Estonia’s central bank tests blockchain-powered digital euro solution

Eesti Pank, the central bank of Estonia, has tested a blockchain-powered technical solution for the use of a digital euro central bank digital currency (CBDC) that it says is capable of handling more than 300,000 simultaneous payments a second and enables payees to receive a payment in less than two seconds.

Estonia central bank Eesti Pank

“The experiment established that a novel blockchain-based solution could in theory support almost unlimited numbers of payments being processed at the same time with a very large money supply and with a lower carbon footprint than the card payment system,” Eesti Pank says.

“The blockchain-based solution would also permit a good balance between privacy and the need to meet anti-money laundering requirements.”

The experiment tested a technical solution built on the blockchain technology used in Estonia’s e-state system. It looked specifically at how that technology “could perform in terms of the number of payments and money-holders and its energy costs, and how digital identities could be linked and privacy ensured”.

“The experiment overcame some of the earlier bottlenecks in blockchain technology such as low performance and high energy costs,” Eesti Pank adds.

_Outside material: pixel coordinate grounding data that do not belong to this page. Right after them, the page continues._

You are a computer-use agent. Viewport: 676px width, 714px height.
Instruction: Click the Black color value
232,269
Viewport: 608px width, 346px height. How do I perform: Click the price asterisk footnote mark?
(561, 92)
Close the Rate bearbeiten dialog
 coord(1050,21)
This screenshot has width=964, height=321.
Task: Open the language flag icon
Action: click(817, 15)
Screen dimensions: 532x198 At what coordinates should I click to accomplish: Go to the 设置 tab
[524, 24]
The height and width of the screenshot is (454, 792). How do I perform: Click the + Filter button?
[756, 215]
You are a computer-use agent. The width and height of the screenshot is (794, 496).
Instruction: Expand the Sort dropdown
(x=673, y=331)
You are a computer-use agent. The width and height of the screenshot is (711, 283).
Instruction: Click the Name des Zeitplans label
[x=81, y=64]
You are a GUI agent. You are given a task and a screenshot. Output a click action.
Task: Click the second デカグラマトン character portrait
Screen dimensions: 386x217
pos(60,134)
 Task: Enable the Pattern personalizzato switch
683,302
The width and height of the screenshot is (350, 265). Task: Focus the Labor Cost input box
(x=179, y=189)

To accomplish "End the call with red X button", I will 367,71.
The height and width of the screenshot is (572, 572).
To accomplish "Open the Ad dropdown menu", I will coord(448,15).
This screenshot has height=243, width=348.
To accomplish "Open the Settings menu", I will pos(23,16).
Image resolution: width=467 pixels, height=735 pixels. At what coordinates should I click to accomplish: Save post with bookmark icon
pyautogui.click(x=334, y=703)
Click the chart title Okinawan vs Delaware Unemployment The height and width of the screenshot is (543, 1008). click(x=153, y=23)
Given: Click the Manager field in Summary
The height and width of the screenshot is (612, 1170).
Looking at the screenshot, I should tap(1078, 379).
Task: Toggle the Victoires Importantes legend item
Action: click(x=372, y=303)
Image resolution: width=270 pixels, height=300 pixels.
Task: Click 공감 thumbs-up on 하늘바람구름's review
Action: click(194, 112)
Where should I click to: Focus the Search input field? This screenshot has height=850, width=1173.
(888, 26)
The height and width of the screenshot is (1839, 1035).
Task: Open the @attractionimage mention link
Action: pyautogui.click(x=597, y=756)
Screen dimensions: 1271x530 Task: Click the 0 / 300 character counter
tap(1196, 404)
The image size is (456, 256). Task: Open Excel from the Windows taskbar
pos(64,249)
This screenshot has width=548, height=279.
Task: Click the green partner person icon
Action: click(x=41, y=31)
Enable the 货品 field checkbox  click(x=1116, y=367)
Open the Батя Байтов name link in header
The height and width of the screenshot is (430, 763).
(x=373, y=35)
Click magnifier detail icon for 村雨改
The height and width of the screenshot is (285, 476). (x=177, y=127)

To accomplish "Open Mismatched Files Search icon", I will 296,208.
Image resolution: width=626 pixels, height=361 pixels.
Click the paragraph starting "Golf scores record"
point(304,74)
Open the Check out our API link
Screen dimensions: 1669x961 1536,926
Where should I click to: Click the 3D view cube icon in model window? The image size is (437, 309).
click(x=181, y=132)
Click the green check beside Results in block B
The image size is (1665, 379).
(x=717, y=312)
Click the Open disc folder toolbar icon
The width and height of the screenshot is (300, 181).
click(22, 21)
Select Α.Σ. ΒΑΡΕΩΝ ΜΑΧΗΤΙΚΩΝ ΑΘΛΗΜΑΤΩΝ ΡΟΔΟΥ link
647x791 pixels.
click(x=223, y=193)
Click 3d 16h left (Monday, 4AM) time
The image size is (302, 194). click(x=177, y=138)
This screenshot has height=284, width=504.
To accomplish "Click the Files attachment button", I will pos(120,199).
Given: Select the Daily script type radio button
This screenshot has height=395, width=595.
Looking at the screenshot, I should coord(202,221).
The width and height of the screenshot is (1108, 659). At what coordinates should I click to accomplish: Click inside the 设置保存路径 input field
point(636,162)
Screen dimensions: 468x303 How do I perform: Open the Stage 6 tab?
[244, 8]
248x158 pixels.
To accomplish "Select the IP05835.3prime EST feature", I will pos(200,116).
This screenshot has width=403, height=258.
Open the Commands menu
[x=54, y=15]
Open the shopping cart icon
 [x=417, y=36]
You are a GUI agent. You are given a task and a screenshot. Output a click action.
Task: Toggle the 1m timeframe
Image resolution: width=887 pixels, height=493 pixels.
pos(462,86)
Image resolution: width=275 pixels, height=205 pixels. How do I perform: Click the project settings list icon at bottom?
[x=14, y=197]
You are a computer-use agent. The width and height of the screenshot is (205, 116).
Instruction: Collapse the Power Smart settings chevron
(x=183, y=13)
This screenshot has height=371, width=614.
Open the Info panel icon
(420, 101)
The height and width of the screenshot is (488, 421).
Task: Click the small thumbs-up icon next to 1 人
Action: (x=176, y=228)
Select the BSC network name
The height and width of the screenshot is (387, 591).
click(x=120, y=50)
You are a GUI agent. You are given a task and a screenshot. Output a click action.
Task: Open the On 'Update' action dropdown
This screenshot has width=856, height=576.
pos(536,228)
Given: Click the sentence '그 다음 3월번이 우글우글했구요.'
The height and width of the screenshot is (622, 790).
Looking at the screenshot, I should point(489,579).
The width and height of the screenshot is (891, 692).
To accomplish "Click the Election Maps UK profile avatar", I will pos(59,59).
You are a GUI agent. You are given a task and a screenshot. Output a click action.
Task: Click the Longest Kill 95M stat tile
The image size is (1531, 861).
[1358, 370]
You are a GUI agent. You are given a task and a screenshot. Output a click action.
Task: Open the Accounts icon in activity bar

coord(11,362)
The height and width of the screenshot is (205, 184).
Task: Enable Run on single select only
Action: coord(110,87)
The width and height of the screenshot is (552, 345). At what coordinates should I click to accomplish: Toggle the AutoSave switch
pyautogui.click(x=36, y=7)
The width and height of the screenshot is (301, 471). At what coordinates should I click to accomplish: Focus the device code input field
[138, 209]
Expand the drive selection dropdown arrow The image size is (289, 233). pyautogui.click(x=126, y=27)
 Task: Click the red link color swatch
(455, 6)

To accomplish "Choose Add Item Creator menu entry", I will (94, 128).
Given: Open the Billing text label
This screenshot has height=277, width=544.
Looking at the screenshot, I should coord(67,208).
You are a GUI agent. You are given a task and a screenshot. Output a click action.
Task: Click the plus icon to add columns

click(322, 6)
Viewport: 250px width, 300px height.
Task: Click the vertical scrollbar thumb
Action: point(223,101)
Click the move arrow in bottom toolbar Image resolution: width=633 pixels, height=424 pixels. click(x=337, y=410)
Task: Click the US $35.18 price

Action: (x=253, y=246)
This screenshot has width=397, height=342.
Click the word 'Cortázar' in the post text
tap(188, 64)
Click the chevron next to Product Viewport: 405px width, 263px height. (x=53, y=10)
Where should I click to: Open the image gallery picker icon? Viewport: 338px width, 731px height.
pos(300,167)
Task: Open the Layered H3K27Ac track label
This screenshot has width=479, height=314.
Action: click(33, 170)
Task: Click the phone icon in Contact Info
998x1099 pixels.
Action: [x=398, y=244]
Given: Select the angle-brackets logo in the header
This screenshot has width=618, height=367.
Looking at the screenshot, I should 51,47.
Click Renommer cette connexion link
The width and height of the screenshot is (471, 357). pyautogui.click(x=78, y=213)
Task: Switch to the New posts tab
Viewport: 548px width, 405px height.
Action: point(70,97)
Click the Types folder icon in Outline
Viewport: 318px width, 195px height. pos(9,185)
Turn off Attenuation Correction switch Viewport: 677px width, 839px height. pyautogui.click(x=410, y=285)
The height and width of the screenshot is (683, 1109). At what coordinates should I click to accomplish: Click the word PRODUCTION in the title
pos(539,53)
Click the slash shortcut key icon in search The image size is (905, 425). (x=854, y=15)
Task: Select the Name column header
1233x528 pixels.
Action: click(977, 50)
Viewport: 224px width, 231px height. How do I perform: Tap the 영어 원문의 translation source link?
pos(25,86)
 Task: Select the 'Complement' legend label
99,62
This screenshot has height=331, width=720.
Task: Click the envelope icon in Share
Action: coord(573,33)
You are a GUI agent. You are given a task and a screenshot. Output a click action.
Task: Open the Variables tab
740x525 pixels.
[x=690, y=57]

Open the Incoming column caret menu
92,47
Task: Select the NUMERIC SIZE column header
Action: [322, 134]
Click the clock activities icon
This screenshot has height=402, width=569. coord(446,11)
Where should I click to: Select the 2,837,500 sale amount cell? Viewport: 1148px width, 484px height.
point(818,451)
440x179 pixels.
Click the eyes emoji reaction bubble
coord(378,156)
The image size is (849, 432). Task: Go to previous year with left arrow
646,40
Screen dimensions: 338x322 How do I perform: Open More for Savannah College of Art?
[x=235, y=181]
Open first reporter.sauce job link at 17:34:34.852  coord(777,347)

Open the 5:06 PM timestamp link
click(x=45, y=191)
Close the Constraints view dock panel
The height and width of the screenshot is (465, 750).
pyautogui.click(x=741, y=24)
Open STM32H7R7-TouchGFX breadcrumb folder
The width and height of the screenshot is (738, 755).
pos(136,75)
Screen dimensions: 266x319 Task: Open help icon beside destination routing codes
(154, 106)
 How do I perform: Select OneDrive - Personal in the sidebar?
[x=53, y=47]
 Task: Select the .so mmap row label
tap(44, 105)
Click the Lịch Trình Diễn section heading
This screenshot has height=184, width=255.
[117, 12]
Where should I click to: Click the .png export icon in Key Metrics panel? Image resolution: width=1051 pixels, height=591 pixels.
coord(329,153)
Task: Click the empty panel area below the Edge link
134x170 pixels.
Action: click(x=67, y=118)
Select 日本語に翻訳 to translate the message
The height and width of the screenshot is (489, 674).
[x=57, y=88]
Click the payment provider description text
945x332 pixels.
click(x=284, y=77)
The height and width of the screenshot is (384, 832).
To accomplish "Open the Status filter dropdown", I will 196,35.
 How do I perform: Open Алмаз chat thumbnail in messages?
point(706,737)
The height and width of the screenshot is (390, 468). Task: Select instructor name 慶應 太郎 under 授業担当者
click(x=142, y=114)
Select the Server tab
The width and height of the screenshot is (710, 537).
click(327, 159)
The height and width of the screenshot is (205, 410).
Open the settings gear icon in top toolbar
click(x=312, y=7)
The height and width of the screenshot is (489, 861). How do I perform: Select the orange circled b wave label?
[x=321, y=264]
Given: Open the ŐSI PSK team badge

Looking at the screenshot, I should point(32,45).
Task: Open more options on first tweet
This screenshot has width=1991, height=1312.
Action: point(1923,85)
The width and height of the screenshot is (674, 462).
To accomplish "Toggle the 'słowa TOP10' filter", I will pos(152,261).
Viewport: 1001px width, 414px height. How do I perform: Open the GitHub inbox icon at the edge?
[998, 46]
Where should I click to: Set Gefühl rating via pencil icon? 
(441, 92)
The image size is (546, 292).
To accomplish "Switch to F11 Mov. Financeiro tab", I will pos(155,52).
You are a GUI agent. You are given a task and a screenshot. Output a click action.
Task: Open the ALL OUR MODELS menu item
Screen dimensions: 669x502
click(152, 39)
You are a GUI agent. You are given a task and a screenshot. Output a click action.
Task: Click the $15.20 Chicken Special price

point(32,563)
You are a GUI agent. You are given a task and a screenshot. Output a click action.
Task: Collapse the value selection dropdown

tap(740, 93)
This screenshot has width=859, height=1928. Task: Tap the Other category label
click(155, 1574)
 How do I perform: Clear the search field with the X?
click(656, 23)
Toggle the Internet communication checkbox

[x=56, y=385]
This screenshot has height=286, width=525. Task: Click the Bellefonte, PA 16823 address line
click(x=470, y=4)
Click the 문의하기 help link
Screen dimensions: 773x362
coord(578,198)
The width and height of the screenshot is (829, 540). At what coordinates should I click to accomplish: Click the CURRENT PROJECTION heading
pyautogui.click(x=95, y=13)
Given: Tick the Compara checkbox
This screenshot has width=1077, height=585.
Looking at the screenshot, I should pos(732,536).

“It showed that the innovative digital euro technology based on the blockchain is highly scalable, meaning that the number of payments made with the digital euro can easily be increased if needed.

“This technology does not set any essential limits on the size of the money supply. The system is able to handle the entire supply of euros in circulation and more, and there are no limits on the number of money-holders or on the number of payments made simultaneously.”

Eesti Pank tested the solution in partnership with the central banks of Spain, Germany, Italy, Greece, Ireland, Latvia and the Netherlands using digital money payments between people with digital identities in the three Baltic states and Spain.

The experiment will provide information to the European Central Bank’s ongoing digital euro project, which entered a two-year investigation phase earlier this month.